Accanto al consolidamento della Via dell’Amore è previsto un altro intervento del valore di 3 milioni di euro, gestito interamente dal commissario delegato per l’emergenza Toti e legato agli eventi meteorologici dell’ottobre 2018, con la realizzazione di opere di difesa a mare, già inserite nel piano degli interventi di protezione civile del 2021.

“Dopo i passaggi fondamentali coincisi con il via libera al progetto esecutivo e, a fine maggio, la pubblicazione del bando di gara europeo, oggi definiamo una data di avvio del cantiere. Abbiamo lavorato con grande determinazione per raggiungere questo risultato: la Via dell’Amore che sarà definitivamente riaperta per l’estate del 2024 – precisano Toti e Giampedrone – Con oggi inizia davvero l’ultimo miglio, sul fronte amministrativo, per il recupero di un percorso di grande importanza e valenza turistica, con caratteristiche ambientali e paesaggistiche di enorme prestigio: si tratta di un intervento unico al mondo, di grande complessità, che oggi fa un ulteriore passo in avanti grazie, ancora una volta, alla fattiva sinergia tra tutte le istituzioni coinvolte”.
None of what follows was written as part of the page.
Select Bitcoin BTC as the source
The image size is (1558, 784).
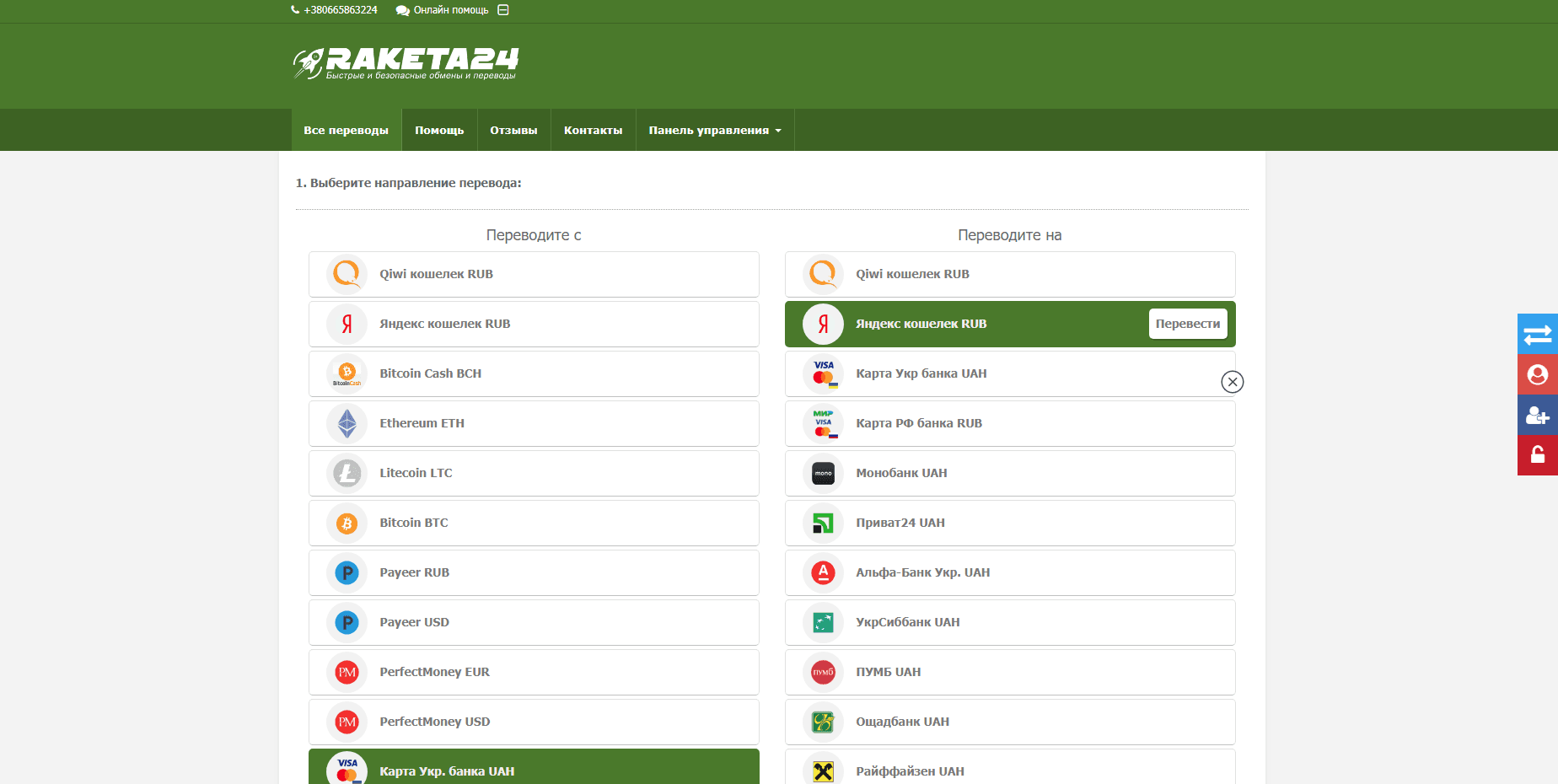533,523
“Sono molto soddisfatta dell’approccio con il quale questa mattina è stata affrontata la definizione delle varie fasi che porteranno alla consegna definitiva del cantiere – conclude il sindaco di Riomaggiore Fabrizia Pecunia – Un risultato importante che ha visto la collaborazione di tutti gli enti coinvolti e delle ditte che si sono aggiudicate le opere. Rinnoviamo la nostra disponibilità a collaborare fattivamente e saremo sempre presenti affinché tutto proceda per il meglio”.